[WRITTEN REQUEST]:
Copy each of the records below line for line, leaving every character as it is.

[Stored items from a collection]:

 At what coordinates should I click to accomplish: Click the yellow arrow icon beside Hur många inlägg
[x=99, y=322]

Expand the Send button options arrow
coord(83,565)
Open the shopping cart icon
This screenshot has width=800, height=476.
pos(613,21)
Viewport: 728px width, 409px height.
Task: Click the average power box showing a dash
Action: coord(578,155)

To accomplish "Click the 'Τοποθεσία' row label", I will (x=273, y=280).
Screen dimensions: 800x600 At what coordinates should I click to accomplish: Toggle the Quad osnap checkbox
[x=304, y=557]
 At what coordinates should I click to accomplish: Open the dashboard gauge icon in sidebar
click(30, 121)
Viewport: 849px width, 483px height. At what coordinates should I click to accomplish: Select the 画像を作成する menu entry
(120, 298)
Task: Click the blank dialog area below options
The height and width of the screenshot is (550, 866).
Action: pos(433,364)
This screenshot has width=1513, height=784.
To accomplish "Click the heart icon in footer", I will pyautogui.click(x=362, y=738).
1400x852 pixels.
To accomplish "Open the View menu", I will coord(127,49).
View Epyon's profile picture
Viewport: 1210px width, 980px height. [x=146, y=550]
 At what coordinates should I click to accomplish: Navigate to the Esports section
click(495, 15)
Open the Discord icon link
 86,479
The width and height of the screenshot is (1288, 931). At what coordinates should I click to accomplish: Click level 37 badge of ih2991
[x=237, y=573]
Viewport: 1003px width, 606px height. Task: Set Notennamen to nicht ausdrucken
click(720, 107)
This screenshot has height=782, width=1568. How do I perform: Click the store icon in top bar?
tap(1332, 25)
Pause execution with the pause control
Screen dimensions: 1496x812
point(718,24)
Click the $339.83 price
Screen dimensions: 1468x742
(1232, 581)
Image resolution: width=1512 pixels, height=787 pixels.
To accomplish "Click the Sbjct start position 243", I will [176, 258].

[THE OUTPUT]:
 At what coordinates should I click to accomplish: Click the yellow arrow icon beside Hur många inlägg
[x=99, y=322]

Expand the Send button options arrow
coord(83,565)
Open the shopping cart icon
This screenshot has width=800, height=476.
pos(613,21)
Viewport: 728px width, 409px height.
Task: Click the average power box showing a dash
Action: coord(578,155)

To accomplish "Click the 'Τοποθεσία' row label", I will (x=273, y=280).
Screen dimensions: 800x600 At what coordinates should I click to accomplish: Toggle the Quad osnap checkbox
[x=304, y=557]
 At what coordinates should I click to accomplish: Open the dashboard gauge icon in sidebar
click(30, 121)
Viewport: 849px width, 483px height. At what coordinates should I click to accomplish: Select the 画像を作成する menu entry
(120, 298)
Task: Click the blank dialog area below options
The height and width of the screenshot is (550, 866).
Action: pos(433,364)
This screenshot has width=1513, height=784.
To accomplish "Click the heart icon in footer", I will pyautogui.click(x=362, y=738).
1400x852 pixels.
To accomplish "Open the View menu", I will coord(127,49).
View Epyon's profile picture
Viewport: 1210px width, 980px height. [x=146, y=550]
 At what coordinates should I click to accomplish: Navigate to the Esports section
click(495, 15)
Open the Discord icon link
 86,479
The width and height of the screenshot is (1288, 931). At what coordinates should I click to accomplish: Click level 37 badge of ih2991
[x=237, y=573]
Viewport: 1003px width, 606px height. Task: Set Notennamen to nicht ausdrucken
click(720, 107)
This screenshot has height=782, width=1568. How do I perform: Click the store icon in top bar?
tap(1332, 25)
Pause execution with the pause control
Screen dimensions: 1496x812
point(718,24)
Click the $339.83 price
Screen dimensions: 1468x742
(1232, 581)
Image resolution: width=1512 pixels, height=787 pixels.
To accomplish "Click the Sbjct start position 243", I will [176, 258].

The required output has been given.